Should side effects or other complications occur, they are typically infrequent and are usually limited to the treatment area. In addition, the chance of encountering side effects depends upon various other factors such as age or other health conditions. During the same type of treatment, one patient may experience side effects while another may not. Any side effects should be brought to the attention of your nurses, therapists and radiation oncologists immediately because there are almost always ways to effectively treat the condition. Once radiation is completed, most side effects disappear.

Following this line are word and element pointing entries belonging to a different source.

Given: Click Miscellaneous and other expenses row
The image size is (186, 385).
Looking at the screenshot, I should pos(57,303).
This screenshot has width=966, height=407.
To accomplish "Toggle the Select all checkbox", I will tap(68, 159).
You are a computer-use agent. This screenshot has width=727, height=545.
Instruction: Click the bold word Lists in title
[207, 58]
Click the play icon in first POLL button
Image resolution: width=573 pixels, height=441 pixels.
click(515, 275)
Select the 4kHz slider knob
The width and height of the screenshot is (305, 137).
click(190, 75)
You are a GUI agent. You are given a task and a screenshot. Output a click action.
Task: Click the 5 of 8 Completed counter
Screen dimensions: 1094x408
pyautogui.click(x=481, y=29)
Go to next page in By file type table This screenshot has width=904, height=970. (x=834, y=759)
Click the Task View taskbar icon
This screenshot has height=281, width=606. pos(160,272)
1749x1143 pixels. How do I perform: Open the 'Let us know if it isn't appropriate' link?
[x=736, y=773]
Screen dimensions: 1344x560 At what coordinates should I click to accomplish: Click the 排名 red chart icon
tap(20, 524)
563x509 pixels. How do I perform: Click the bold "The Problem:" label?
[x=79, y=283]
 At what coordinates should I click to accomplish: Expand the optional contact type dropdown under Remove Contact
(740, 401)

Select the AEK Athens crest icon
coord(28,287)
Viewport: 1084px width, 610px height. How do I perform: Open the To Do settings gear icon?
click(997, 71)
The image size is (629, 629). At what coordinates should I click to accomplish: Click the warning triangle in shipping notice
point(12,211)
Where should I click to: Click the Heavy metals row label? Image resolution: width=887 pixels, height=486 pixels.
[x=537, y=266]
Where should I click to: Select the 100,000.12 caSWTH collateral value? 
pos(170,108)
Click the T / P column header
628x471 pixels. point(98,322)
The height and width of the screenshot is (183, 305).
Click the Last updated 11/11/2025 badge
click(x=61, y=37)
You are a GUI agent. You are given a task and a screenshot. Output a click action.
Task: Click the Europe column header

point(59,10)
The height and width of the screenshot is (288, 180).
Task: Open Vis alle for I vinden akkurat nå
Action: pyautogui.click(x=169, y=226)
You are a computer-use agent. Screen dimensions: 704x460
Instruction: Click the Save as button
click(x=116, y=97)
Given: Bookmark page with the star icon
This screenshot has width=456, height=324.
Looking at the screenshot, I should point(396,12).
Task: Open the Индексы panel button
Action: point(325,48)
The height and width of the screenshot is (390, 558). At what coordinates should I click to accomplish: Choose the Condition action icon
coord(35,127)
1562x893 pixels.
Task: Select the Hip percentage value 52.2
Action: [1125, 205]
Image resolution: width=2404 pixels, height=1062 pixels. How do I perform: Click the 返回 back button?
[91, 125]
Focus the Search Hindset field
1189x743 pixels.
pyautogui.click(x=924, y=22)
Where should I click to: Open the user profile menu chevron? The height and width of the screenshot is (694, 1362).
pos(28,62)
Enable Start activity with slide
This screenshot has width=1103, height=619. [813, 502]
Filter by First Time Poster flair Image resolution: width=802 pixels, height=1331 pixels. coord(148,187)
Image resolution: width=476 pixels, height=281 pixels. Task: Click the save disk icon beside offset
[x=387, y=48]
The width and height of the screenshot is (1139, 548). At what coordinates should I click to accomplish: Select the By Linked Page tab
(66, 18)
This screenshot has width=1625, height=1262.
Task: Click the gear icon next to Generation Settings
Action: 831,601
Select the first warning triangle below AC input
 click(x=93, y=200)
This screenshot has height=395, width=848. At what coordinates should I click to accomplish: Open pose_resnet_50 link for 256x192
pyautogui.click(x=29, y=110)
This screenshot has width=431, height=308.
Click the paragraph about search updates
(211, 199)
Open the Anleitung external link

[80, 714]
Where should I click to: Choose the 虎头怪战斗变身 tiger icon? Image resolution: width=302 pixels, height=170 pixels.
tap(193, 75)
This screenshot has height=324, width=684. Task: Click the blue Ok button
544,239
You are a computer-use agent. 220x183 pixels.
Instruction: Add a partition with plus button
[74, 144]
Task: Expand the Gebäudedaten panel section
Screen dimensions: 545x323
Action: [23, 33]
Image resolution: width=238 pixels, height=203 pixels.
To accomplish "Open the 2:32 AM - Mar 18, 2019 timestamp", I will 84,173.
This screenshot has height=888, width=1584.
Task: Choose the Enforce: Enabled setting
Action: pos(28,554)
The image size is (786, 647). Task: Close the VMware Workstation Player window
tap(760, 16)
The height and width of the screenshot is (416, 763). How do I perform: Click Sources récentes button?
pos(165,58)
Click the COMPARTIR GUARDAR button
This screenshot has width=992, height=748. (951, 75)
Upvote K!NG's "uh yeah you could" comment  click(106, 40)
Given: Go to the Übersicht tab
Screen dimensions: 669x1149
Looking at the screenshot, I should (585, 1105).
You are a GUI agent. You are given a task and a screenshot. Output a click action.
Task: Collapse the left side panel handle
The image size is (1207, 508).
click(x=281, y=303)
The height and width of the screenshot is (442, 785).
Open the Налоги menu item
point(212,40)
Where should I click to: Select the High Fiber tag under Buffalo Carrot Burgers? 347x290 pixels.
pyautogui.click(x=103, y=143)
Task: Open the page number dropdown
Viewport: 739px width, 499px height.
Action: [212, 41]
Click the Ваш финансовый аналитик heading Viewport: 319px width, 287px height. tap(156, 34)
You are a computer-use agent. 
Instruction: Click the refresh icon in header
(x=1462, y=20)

The most common side effects are skin reaction and fatigue. In addition, patients with head and neck cancer may also experience soreness of the throat and mouth, dry mouth and a changed sense of taste or smell.

SKIN REACTION

Sometimes the area of the body being treated reacts to radiation therapy. The reaction ranges from mild redness and dryness, like a sunburn, to severe peeling or desquamation. Any reaction typically ends once treatment is complete although the area of skin may be slightly darker than before treatment and more sensitive to sunlight.

Any skin discomfort should be reported to your treatment team at once. There are topical medications that can be prescribed to counteract the skin irritation.

FATIGUE

One of the most common side effects of radiation therapy is fatigue. Patients experiencing fatigue will be tired, weary, weak or without energy. Although radiation does not require an alteration in normal daily activity, care should be given to plan for periods of rest. The fatigue disappears for most patients several weeks after treatment ends.

LESS COMMON SIDE EFFECTS

Hair Loss
Temporary loss of hair sometimes occurs at the site of treatment only. Regrowth of hair usually starts 6 to 8 weeks after therapy is complete.

Nausea/Vomiting
Nausea and vomiting may occur, especially when radiation is delivered to the abdominal area. Notify your nurse or physician if this occurs. Medication may be prescribed if the condition persists.

Diarrhea
Diarrhea also sometimes occurs when the abdominal area is being treated. Inform your treatment team if you experience diarrhea. They may recommend a change in diet or prescribe medicine to help.

Loss of Appetite
Loss of appetite is one of the most common reactions to any cancer treatment. Other side effects such as stomach discomfort can lead to a lack of desire to eat properly; however, it is important to maintain a healthy diet during treatment.